Originally Posted by urbanwatcher
Lets hope it is something like Ikea which can pull in more than local customers.I think there is some understanding that New Orleans can be the major cultural and economic city in the region.
Originally Posted by tennis1400
BTW the whole statement of their being no residents around the Claiborne Expressway is actually the whole point of why people want to tear it down. Two miles through the heart of the city and hardly any residents. The thing is an eyesore and should be dismantled. I fail to see what the whole study that I never heard of is trying to prove by this anyway. Ive never heard of a neighborhood actually wanting to have an overpass there. Ive heard neighborhoods wanting to put it somewhere else of course.
I don't want to start this back up, but here you go.
A few problems I find with this study are:
1. The traffic data that they use is cherry picked to promote their argument
2. There should be a more detailed Level Of Service analysis, not just saying some streets handled higher volumes in the past, so they can again.
3. They've already stated that it isn't an engineering study, yet they tackle engineering issues and offer solutions.
4. Alternative 1 (page 35) states "The diagonal path of the freeway through this street network will create challenges
in terms of efficient intersection design and urban redevelopment along the edges of the corridor." <- functionality whether it be vehicular or pedestrian dies with this statement.
5. Alternative 2 (page 35) plans to dump I-10 traffic onto S. Miro and S. Galvez with Broad and Rampart serving as relievers. <- That opens up an entirely new book of challenges and costs.
6. The examples they use from other cities are nothing like this situation and they fail to provide any data or traffic counts from these examples.
On the other hand, the pictures are pretty and the vision is one that would look nice in the area.
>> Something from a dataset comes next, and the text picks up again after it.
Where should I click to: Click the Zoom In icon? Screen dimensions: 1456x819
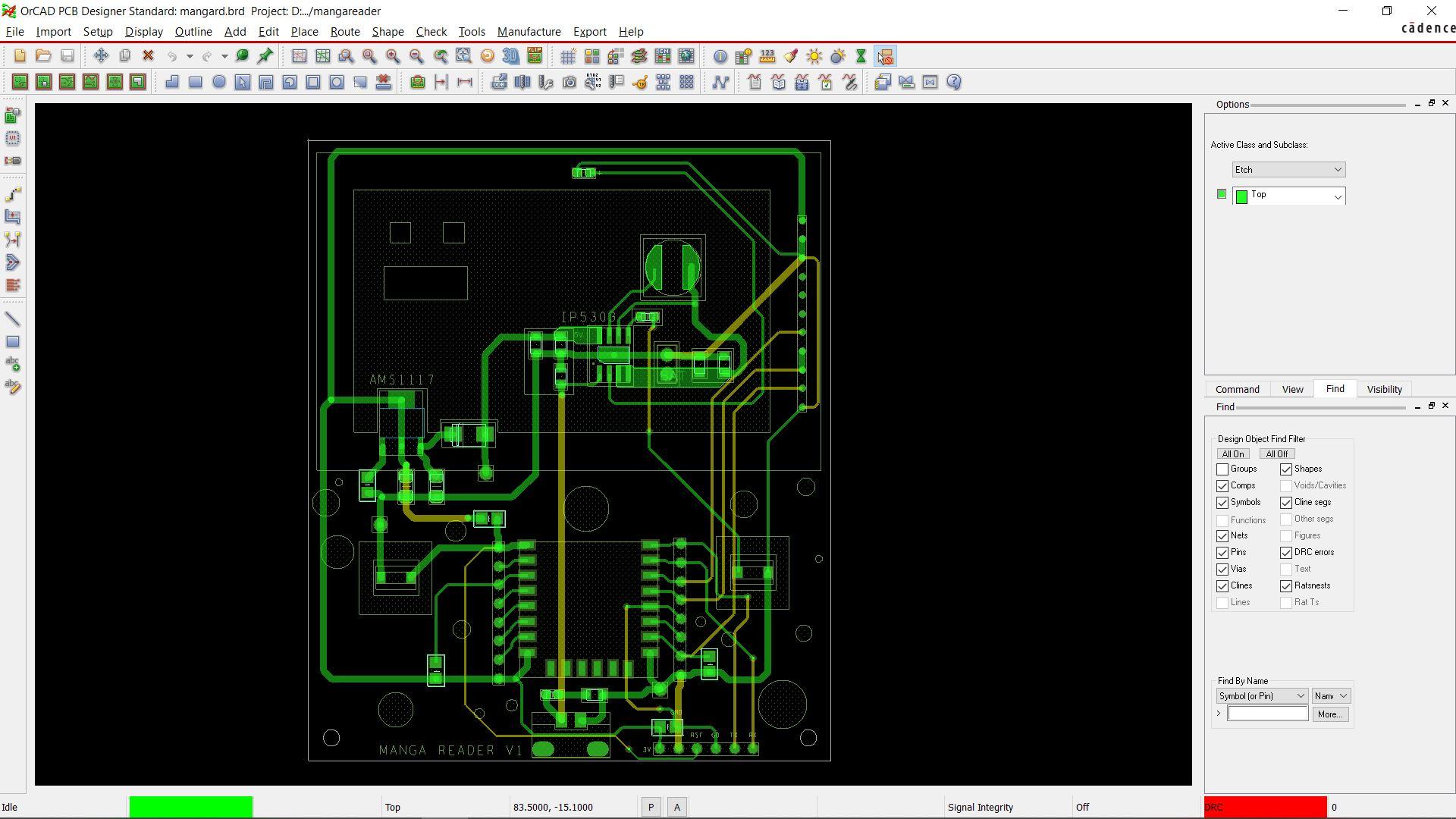[392, 56]
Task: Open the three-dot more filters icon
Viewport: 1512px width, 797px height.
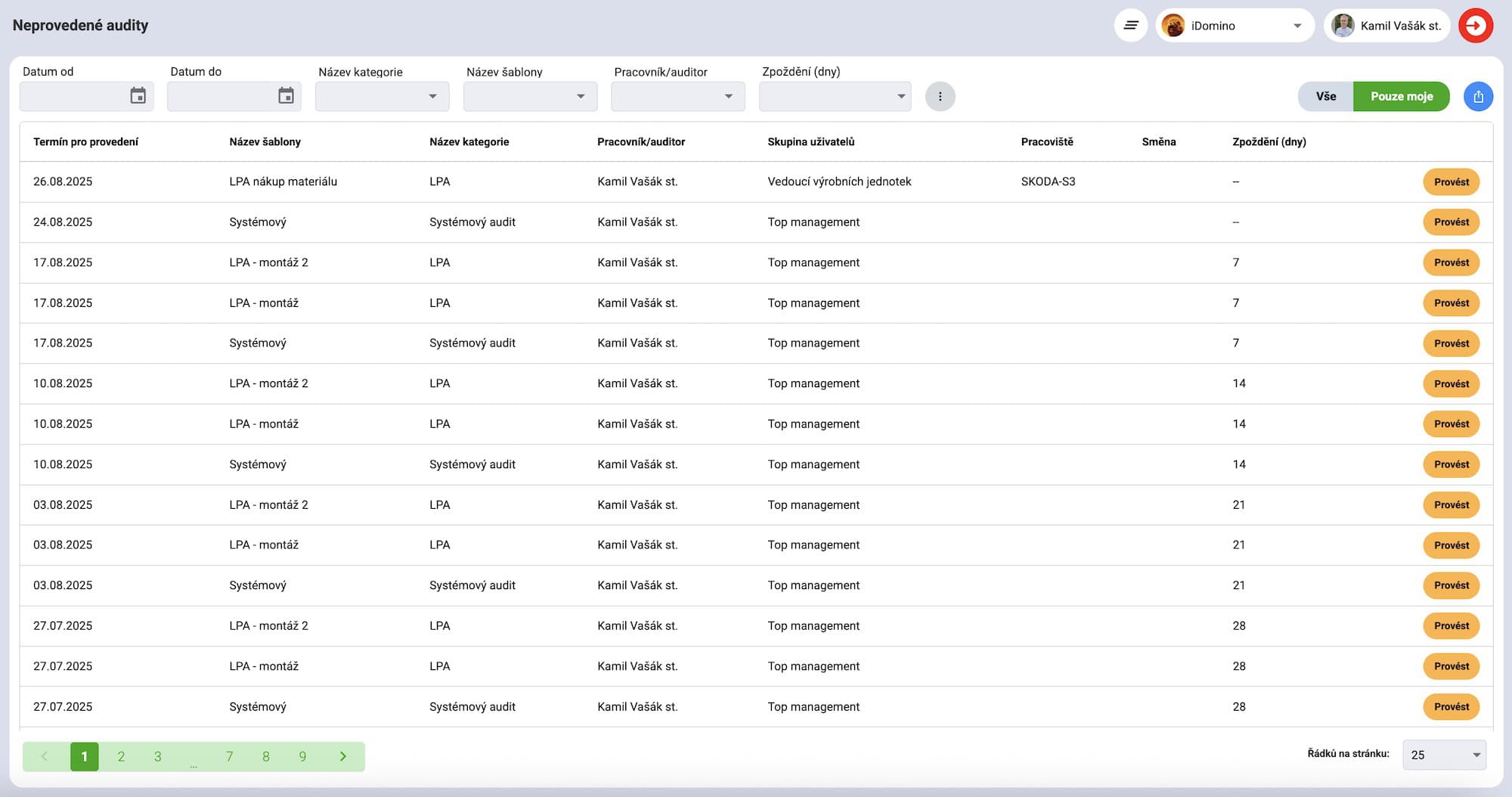Action: 940,97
It just isn't feasible in the manner that they present it. Half of the drawings in those pictures wouldn't get past the MUTCD and the adjustments required would result in an area more disconnected than it is now. It is possible to tear down the expressway, but if you buy into the argument that it will be cheaper than rebuilding and will result in some magical urban paradise then you just bought into a lie. This a perfect example of why urban planners shouldn't try to be engineers and vice planner. Just because you can plan it and make it look good does not mean that it will work. Plus, most people in favor of this are only focusing on one area and not looking at the bigger picture at hand. Ok, enough of that as I'm sure nobody wants to read an engineer rant at 3 am.
BTW: Claiming that it needs to be torn down because there are no residences in that section is the exact opposite of what was being promoted. Even then the section will be surrounded by the CBD, cemetaries, and possible Iberville development to the river; the LCRC, LSU hospital, and greenway to the lake. Little room to do anything big unless it's built on one of those properties. Most major development would have to occur downriver from Orleans and thats even more of a challenge. It doesn't help that the people in the area are against it. The new sidewalks, fencing, and trees under the expressway also show that all it takes is a little effort.